LESETEXT:
Der Titel des Albums ist auf den Religionsaspekt bezogen. „Omnivium“ ist für mich ein Vortex, ein schwarzes Loch, das alles Lebende und Existente in sich saugt und zerstört, um an anderer Stelle wieder etwas Neues zu erschaffen. Diesen Gedanken findet man in fast allen Weltreligionen wieder – in diesem Sinne könnte man das Ganze auch Gott nennen.

Auf jeden Fall interessant – denkst Du denn, dass sich die Fans genauso intensiv mit den Texten beschäftigen werden wie mit der Musik?

Im Metal sind Texte weitestgehend sekundär und niemand interessiert sich großartig für Konzepte, Ideen oder Lyrics im allgemeinen. Die Leute hören sich lieber minderqualitative Streams auf den berüchtigten Plattformen an oder laden sich eine mehrfach verpackte Datei aus dem Netz und diskutieren, wie schlecht die Produktion sei.

Du würdest aber nicht sagen, dass zum Tech Death Metal unbedingt hintergründige Texte dazugehören?

Nein. Ich kenne ehrlich gesagt kaum Bands, die sich weiterführend damit auseinandersetzen. Zombies, tote Zombies, lebende Zombies, Gore-Zombies sind meist interessanter. Die einzigen Bands, die mir als Gegenbeispiel einfallen würden, sind DECREPIT BIRTH aus den Staaten oder AUGERY aus Kanada.

Okay, das Cover ist bei Euch natürlich nicht sekundär. Für mich sieht das Gebilde aus wie ein Spermium, das gerade in eine Eizelle eindringt, wobei die Eizelle recht zupackend aussieht.

AUFGABEN:
• A. Beantworte diese Fragen zum Lesetext:
(i) Wie wird „Omnivium“ beschrieben?
(ii) Welche zwei Bands werden als Gegenbeispiel genannt, und woher stammen sie?
(iii) Wie sieht das Cover für die Person aus, die die Fragen stellt?
• B. Gib aus den Datensätzen Zeile für Zeile wörtlich wieder: Fang bei der Zeile an, die „Given: Click the '下载 Sass 项目' button“ enthält, und hör nach der Zeile auf, die „[x=260, y=46]“ enthält.

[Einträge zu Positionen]
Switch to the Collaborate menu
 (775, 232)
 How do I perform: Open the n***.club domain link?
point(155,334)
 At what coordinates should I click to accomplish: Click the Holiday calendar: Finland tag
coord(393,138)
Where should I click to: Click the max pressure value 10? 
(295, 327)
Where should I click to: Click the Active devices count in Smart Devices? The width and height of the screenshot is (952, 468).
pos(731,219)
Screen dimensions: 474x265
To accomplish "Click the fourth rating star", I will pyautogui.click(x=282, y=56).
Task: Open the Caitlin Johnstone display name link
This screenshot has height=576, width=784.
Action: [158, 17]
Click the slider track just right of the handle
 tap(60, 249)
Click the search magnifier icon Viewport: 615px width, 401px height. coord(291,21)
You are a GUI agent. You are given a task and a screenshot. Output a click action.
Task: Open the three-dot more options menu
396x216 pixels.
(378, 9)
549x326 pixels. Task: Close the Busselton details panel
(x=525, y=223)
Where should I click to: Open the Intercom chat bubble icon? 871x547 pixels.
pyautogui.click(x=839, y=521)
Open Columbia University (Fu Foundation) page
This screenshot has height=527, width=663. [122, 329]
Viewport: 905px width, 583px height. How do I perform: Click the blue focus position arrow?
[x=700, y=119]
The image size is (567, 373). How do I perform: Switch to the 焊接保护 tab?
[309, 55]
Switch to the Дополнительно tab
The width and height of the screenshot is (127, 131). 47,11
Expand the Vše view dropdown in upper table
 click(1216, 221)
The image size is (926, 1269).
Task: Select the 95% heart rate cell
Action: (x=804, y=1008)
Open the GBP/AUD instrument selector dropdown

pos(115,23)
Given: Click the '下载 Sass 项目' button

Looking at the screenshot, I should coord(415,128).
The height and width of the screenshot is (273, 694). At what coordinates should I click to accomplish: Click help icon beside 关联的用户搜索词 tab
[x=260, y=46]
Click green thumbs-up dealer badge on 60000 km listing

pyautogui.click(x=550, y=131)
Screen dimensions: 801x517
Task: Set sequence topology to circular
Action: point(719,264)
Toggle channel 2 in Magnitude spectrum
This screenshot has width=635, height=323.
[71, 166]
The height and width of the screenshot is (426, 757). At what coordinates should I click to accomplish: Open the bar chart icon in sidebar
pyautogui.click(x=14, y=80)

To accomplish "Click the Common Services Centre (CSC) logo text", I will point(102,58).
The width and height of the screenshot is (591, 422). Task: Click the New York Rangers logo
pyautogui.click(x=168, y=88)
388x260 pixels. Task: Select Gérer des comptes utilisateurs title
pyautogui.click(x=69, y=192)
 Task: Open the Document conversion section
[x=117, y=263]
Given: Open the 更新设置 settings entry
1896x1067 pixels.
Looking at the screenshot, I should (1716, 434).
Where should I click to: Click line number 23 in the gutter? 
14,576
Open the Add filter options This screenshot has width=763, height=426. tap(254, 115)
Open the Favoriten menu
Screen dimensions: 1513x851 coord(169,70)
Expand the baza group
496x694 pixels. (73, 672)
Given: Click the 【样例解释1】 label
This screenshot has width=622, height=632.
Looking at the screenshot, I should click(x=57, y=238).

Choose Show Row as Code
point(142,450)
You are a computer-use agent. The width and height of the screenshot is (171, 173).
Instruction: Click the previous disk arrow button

AUSFÜHRLICHE LÖSUNGEN:
• A.
(i) Als Vortex, ein schwarzes Loch, das alles Lebende und Existente in sich saugt und zerstört, um an anderer Stelle wieder etwas Neues zu erschaffen.
(ii) DECREPIT BIRTH aus den Staaten und AUGERY aus Kanada.
(iii) Wie ein Spermium, das gerade in eine Eizelle eindringt, wobei die Eizelle recht zupackend aussieht.

• B.
Given: Click the '下载 Sass 项目' button

Looking at the screenshot, I should coord(415,128).
The height and width of the screenshot is (273, 694). At what coordinates should I click to accomplish: Click help icon beside 关联的用户搜索词 tab
[x=260, y=46]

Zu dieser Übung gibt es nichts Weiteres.